I've been an avid computer user for over twenty years - I'm not comfortable entrusting our future welfare to the machinations of something that is by design about as reliable as my internet browser. There have been numerous attempts to make long-term weather predictions using the most detailed computer models possible, and thus far the success rate could most charitably be described as nonexistent.

What we need, it seems, is proof. Not anecdotal evidence along the lines of "Boy, that was some hurricane, eh?" but rather quantifiable fact that doesn't require us to take it on faith. Proof that our global climate is actually warming, proof that this warming is actually caused by man, and - most important - an actual plan to do something definite about it. Crippling our economies over some vague notion that it might help simply doesn't work for me.

I agree with busyhands that the driving force behind this kind of change is money - when consumer demand for clean technology increases (as, oddly enough, it is doing right now), we will have it. Blaming corporate America is fun, but in the end they only made all those SUVs because people started buying 'em. Seems to me that a far more productive approach to the problem of clean technology would not be to hobble the people you're trying to convince to produce it, but rather to increase the likelihood that they will be able to make a fat profit by selling it.

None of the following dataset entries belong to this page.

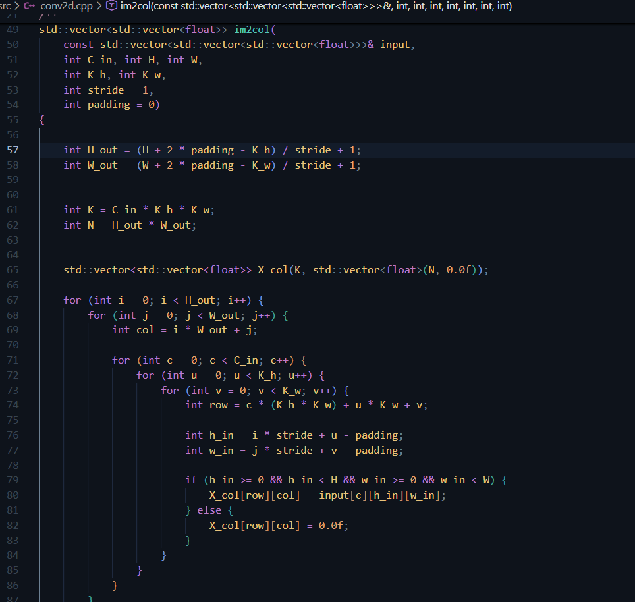Click the input parameter name on line 50
Image resolution: width=635 pixels, height=602 pixels.
pos(394,44)
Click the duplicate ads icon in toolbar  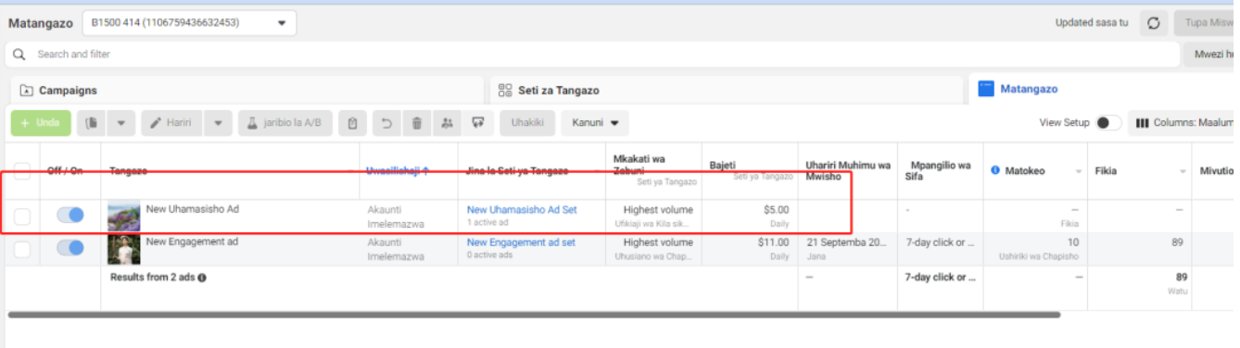pyautogui.click(x=92, y=123)
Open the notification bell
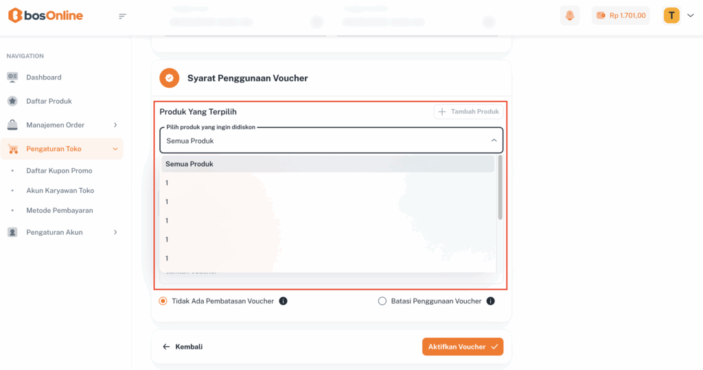The image size is (703, 370). (569, 15)
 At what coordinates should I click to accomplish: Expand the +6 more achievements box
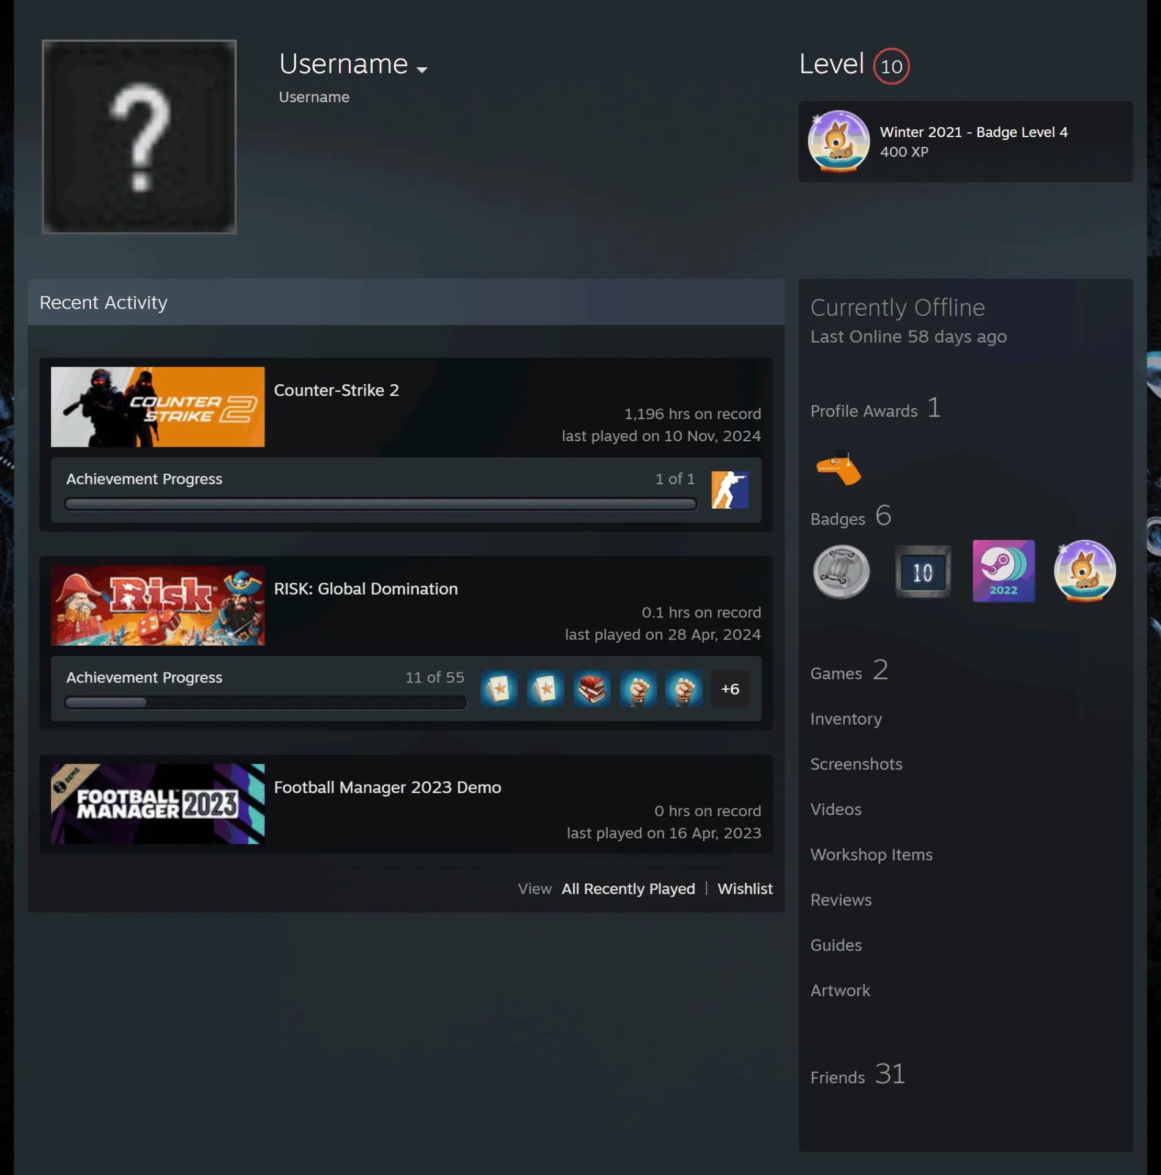coord(730,688)
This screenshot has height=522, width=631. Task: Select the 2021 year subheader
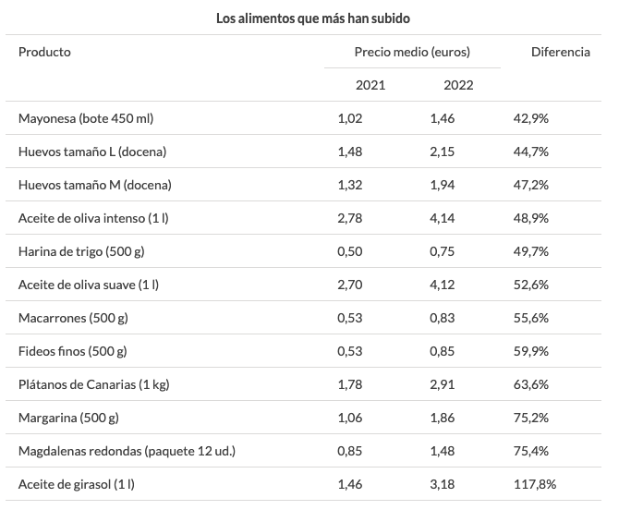click(x=370, y=85)
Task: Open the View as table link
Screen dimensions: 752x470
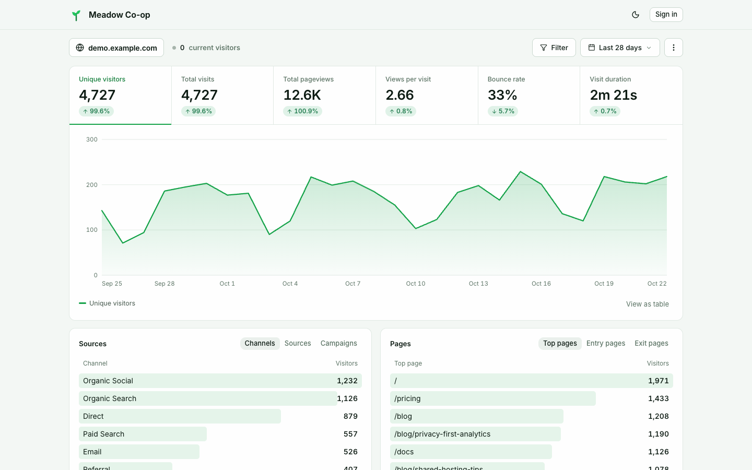Action: (648, 304)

Posted by: Skepticism | October 7, 2005 02:00 PM

Kyoto protocol won't do a darn thing. Even if most countries reduce their emissions to the 1990 levels by 2012, it still won't matter. USA and China are the leading producers of GHGs and show no signs of wanting to reduce their emissions, therefore it won't even matter how much the rest of the world reduce their emissions by, because they'll still be a very high level no matter what. Global Warming cannot be stopped, it's time to start thinking of solutions to cope with it.

Posted by: Joe | January 10, 2006 06:01 AM

No!----- Well----- maybe.

Posted by: Lou | April 24, 2006 07:53 PM

Start watching for headlines that are more optimistic, such as these:

GLOBAL WARMING REVERSED!
DIASTER AVERTED... EARTH SAVED!
MAN-MADE CLIMATE CHANGES... PERMANENTLY NULLIFIED!

Albert Einstein provided the perfect scientific answer to Global Warming in 1905 with his paradigm, mass-to-energy equation, which is the key to unlocking all of the clean, cheap, environmentally friendly energy the inhabitants of Earth will ever need, without any pollution or waste stream, and with no carbon dioxide or other greenhouse emissions.

Even the super-powerful Energy Cartel will be unable to prevent millions of individuals around the World from freely switching to this abundant and everlasting Einsteinian cornucopia of "home-made energy," which will automatically reestablish Mother Nature as the exclusive controller of climate change.